The investment of around US$111m is the largest made by a QFI in India, since the easing of QFI regulations for investing in Indian equities last summer. The transaction, the first of its kind supported by a foreign bank custodian in India, reinforces the efforts of the Government of India (GOI) to allow QFIs to directly invest in the Indian equity market, with Sanlam making an equity investment in a listed stock in India through the scheme.
“This was an important investment in a group company of one of our long standing partners in India,” commented Gerrit Van Heerde, chief financial officer (CFO) of Sanlam Emerging Markets. “The investment made through the QFI scheme, ably supported by Citi India, demonstrates the capabilities of its people and platform in making an extremely difficult deal become reality. The advantages of the QFI scheme are immense in time sensitive deals as this one.”
Debopama Sen, Country Head, India of securities and fund services for Citi, added: “Citi continues to actively engage in discussions with regulators and investors across diverse forums, highlighting the multiple benefits of a simplified QFI framework as one of the preferred investment routes into the Indian markets.

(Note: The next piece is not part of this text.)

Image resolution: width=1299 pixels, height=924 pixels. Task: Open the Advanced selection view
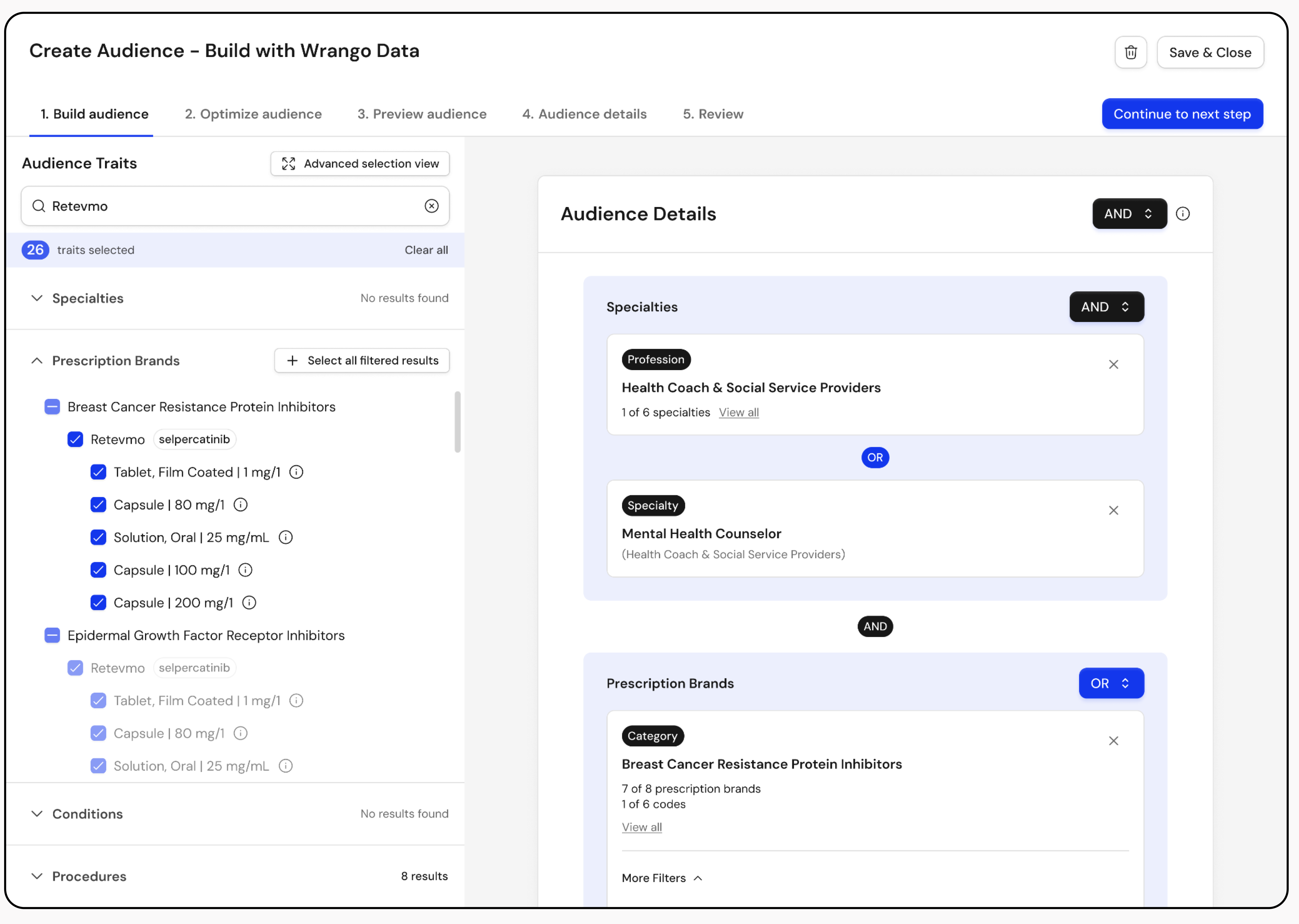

“Sanlam’s investment through this route is extremely encouraging and we look forward to further investments from other leading investors in our portfolio using the simplified QFI route.”
Gagan Rai, managing director and chief executive officer (CEO) of the Mumbai-based National Securities Depositary Limited (NSDL) said: “Post this transaction, current investments stand at approximately rupees [INR] 6.8bn [US$126m] in Indian equities and INR 4.4bn in fixed income though this investment route.
“We are confident that investments will significantly increase over the year as investors understand the many benefits of investing as a QFI.”
The QFI framework simplified India access for foreign investors who are members of the Financial Action Task Force (FATF) jurisdictions, allowing them to invest in India without being registered with the Securities and Exchange Board of India (SEBI) or meeting the set eligibility criteria for a foreign institutional investor (FII) or sub-account in India.
Citi said that to encourage the use of this investment route, the bank has been in discussions with various potential QFIs and regulators, to simplify the requirements further and attract fresh investments under this scheme. The revised guidelines announced by the GOI permits QFIs to open a segregated bank account in India and allow QDPs to rely on authorised intermediaries like global custodians to verify certain documents, allow Permanent Account Number (PAN) card copy to be verified online, among others.
The changes in regulations are expected to widen the class of foreign investors and deepen the Indian capital market, thereby helping reduce market volatility in the equity markets.